**SHORT PROBLEM**
Return the lines of the records from the one containing "Image resolution: width=540" through the one containing "Open Feedback Hinterlassen" without changing them, and leave the pictures out.

━━ DATA SHOWN

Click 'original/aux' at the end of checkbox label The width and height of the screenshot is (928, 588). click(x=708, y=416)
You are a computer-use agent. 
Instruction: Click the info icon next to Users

━━━━
━━ DATA SHOWN

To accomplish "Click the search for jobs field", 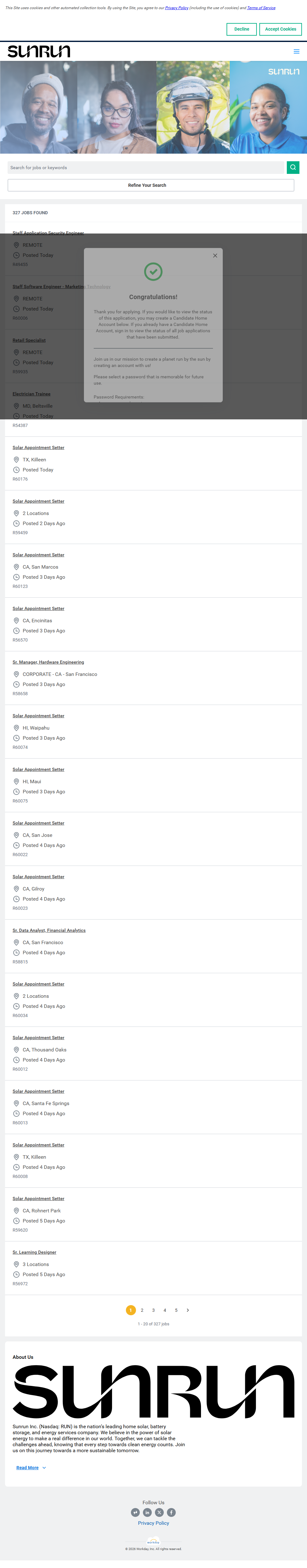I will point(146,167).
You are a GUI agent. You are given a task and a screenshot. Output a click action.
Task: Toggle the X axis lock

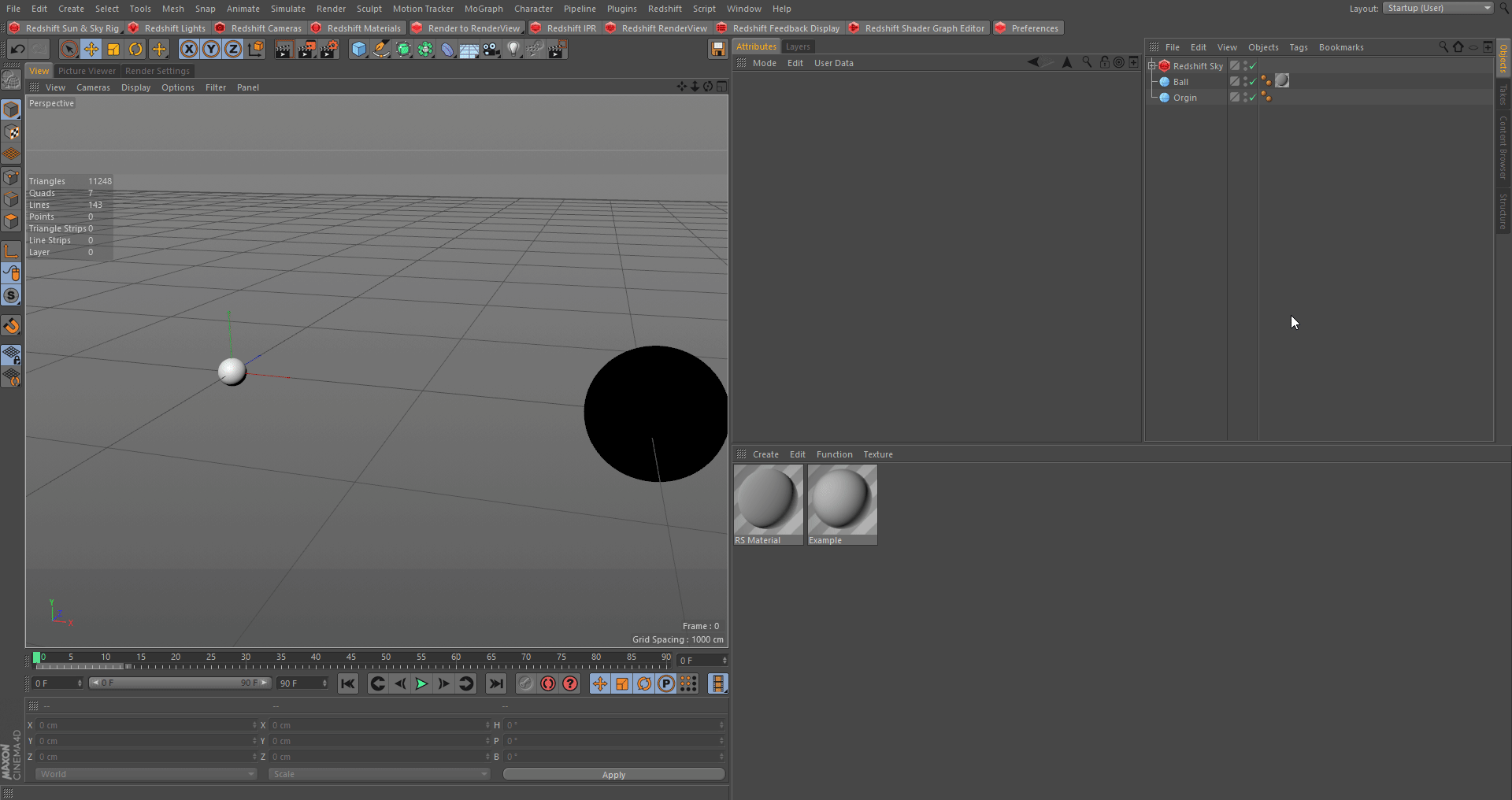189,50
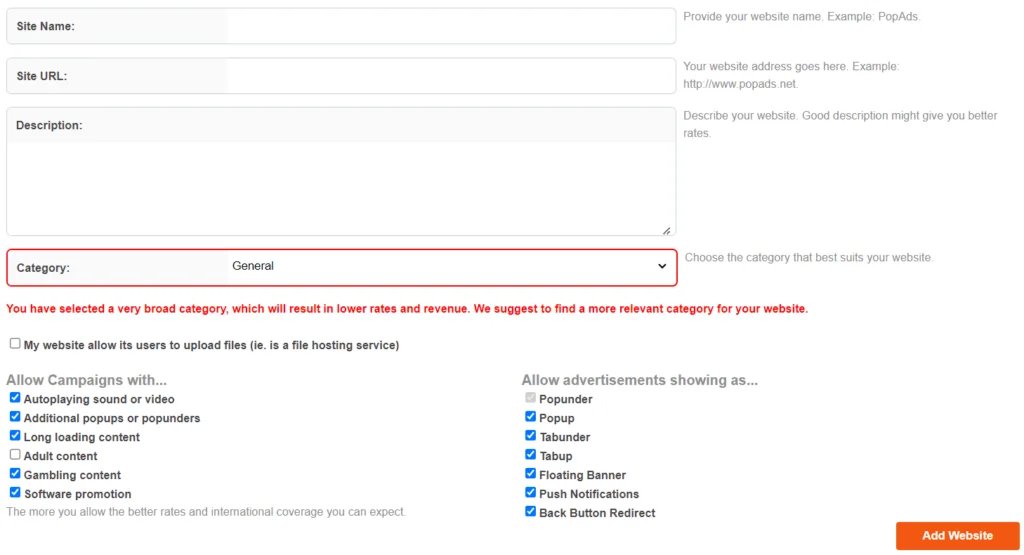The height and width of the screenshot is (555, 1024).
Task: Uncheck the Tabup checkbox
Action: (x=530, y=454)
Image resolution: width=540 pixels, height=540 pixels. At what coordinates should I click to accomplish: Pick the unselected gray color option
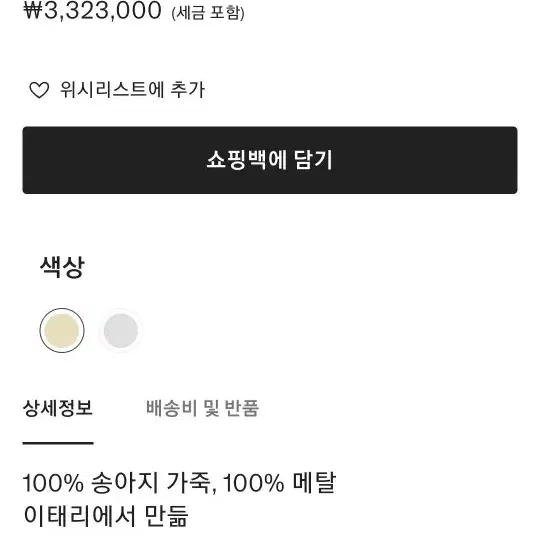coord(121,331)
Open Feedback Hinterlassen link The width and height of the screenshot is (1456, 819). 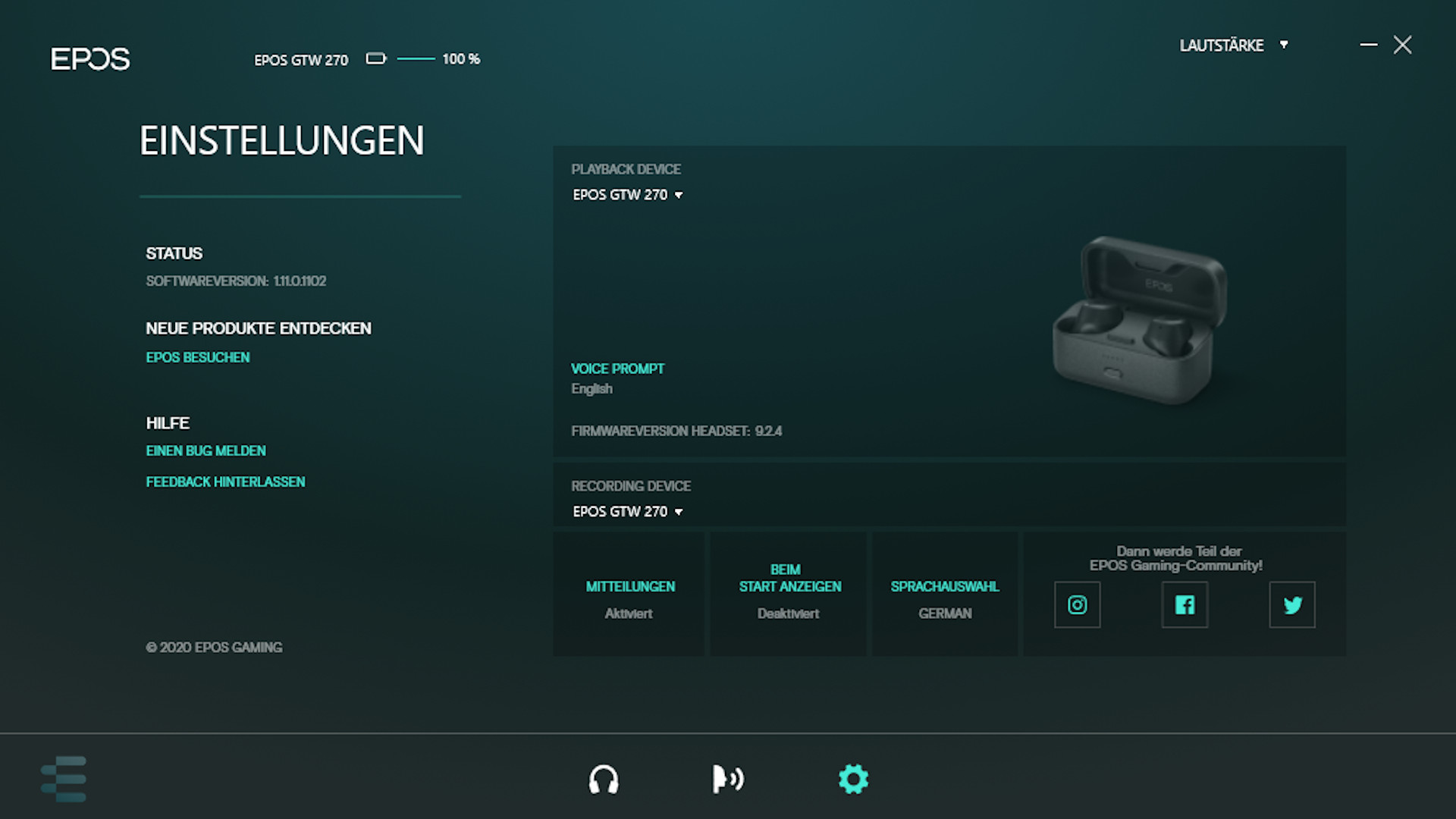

━━━━

**SOLUTION**
Image resolution: width=540 pixels, height=540 pixels. At what coordinates should I click to accomplish: Pick the unselected gray color option
coord(121,331)
Open Feedback Hinterlassen link The width and height of the screenshot is (1456, 819). 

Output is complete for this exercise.